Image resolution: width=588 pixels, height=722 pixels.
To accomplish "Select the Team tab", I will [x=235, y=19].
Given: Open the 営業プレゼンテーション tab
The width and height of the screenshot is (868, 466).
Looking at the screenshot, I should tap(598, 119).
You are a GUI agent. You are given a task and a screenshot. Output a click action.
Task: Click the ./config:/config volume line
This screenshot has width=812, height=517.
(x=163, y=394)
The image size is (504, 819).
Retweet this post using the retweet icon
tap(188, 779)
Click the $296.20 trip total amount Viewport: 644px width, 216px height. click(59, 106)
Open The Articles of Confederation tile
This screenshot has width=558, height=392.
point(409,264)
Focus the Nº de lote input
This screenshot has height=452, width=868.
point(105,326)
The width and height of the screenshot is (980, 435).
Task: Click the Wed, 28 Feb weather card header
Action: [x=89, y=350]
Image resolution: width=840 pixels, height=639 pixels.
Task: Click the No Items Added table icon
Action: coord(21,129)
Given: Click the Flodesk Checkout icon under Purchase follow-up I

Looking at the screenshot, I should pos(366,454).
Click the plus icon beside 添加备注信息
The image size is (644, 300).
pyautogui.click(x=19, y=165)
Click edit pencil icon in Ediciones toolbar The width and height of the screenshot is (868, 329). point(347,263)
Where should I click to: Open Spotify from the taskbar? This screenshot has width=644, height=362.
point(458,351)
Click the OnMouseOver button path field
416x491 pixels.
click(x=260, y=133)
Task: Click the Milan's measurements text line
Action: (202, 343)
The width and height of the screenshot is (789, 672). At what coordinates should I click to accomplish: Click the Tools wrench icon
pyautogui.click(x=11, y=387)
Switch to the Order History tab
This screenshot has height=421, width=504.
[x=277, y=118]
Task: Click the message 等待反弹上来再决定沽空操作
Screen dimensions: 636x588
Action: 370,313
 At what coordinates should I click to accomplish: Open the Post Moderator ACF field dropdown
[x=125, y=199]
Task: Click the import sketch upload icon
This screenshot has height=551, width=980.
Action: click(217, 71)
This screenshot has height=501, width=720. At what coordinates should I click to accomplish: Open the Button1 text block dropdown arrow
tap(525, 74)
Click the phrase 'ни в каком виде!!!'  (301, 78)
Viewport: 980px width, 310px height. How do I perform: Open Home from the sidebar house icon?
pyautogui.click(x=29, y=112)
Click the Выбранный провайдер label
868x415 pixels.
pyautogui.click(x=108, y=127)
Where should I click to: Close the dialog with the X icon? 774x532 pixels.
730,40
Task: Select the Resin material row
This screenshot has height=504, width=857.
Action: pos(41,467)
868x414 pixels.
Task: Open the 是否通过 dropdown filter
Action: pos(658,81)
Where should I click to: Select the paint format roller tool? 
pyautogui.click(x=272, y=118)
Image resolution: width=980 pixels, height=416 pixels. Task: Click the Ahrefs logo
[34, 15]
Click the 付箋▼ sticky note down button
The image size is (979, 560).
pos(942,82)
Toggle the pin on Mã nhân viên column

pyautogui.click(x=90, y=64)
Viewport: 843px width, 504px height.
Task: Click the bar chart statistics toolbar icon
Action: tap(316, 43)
——
(Task to carry out) Word for word, restate each record in the listing.

(Written solution)
Image resolution: width=588 pixels, height=722 pixels.
To accomplish "Select the Team tab", I will [x=235, y=19].
Given: Open the 営業プレゼンテーション tab
The width and height of the screenshot is (868, 466).
Looking at the screenshot, I should tap(598, 119).
You are a GUI agent. You are given a task and a screenshot. Output a click action.
Task: Click the ./config:/config volume line
This screenshot has width=812, height=517.
(x=163, y=394)
The image size is (504, 819).
Retweet this post using the retweet icon
tap(188, 779)
Click the $296.20 trip total amount Viewport: 644px width, 216px height. click(59, 106)
Open The Articles of Confederation tile
This screenshot has width=558, height=392.
point(409,264)
Focus the Nº de lote input
This screenshot has height=452, width=868.
point(105,326)
The width and height of the screenshot is (980, 435).
Task: Click the Wed, 28 Feb weather card header
Action: [x=89, y=350]
Image resolution: width=840 pixels, height=639 pixels.
Task: Click the No Items Added table icon
Action: coord(21,129)
Given: Click the Flodesk Checkout icon under Purchase follow-up I

Looking at the screenshot, I should pos(366,454).
Click the plus icon beside 添加备注信息
The image size is (644, 300).
pyautogui.click(x=19, y=165)
Click edit pencil icon in Ediciones toolbar The width and height of the screenshot is (868, 329). point(347,263)
Where should I click to: Open Spotify from the taskbar? This screenshot has width=644, height=362.
point(458,351)
Click the OnMouseOver button path field
416x491 pixels.
click(x=260, y=133)
Task: Click the Milan's measurements text line
Action: (202, 343)
The width and height of the screenshot is (789, 672). At what coordinates should I click to accomplish: Click the Tools wrench icon
pyautogui.click(x=11, y=387)
Switch to the Order History tab
This screenshot has height=421, width=504.
[x=277, y=118]
Task: Click the message 等待反弹上来再决定沽空操作
Screen dimensions: 636x588
Action: 370,313
 At what coordinates should I click to accomplish: Open the Post Moderator ACF field dropdown
[x=125, y=199]
Task: Click the import sketch upload icon
This screenshot has height=551, width=980.
Action: click(217, 71)
This screenshot has height=501, width=720. At what coordinates should I click to accomplish: Open the Button1 text block dropdown arrow
tap(525, 74)
Click the phrase 'ни в каком виде!!!'  (301, 78)
Viewport: 980px width, 310px height. How do I perform: Open Home from the sidebar house icon?
pyautogui.click(x=29, y=112)
Click the Выбранный провайдер label
868x415 pixels.
pyautogui.click(x=108, y=127)
Where should I click to: Close the dialog with the X icon? 774x532 pixels.
730,40
Task: Select the Resin material row
This screenshot has height=504, width=857.
Action: pos(41,467)
868x414 pixels.
Task: Open the 是否通过 dropdown filter
Action: pos(658,81)
Where should I click to: Select the paint format roller tool? 
pyautogui.click(x=272, y=118)
Image resolution: width=980 pixels, height=416 pixels. Task: Click the Ahrefs logo
[34, 15]
Click the 付箋▼ sticky note down button
The image size is (979, 560).
pos(942,82)
Toggle the pin on Mã nhân viên column

pyautogui.click(x=90, y=64)
Viewport: 843px width, 504px height.
Task: Click the bar chart statistics toolbar icon
Action: tap(316, 43)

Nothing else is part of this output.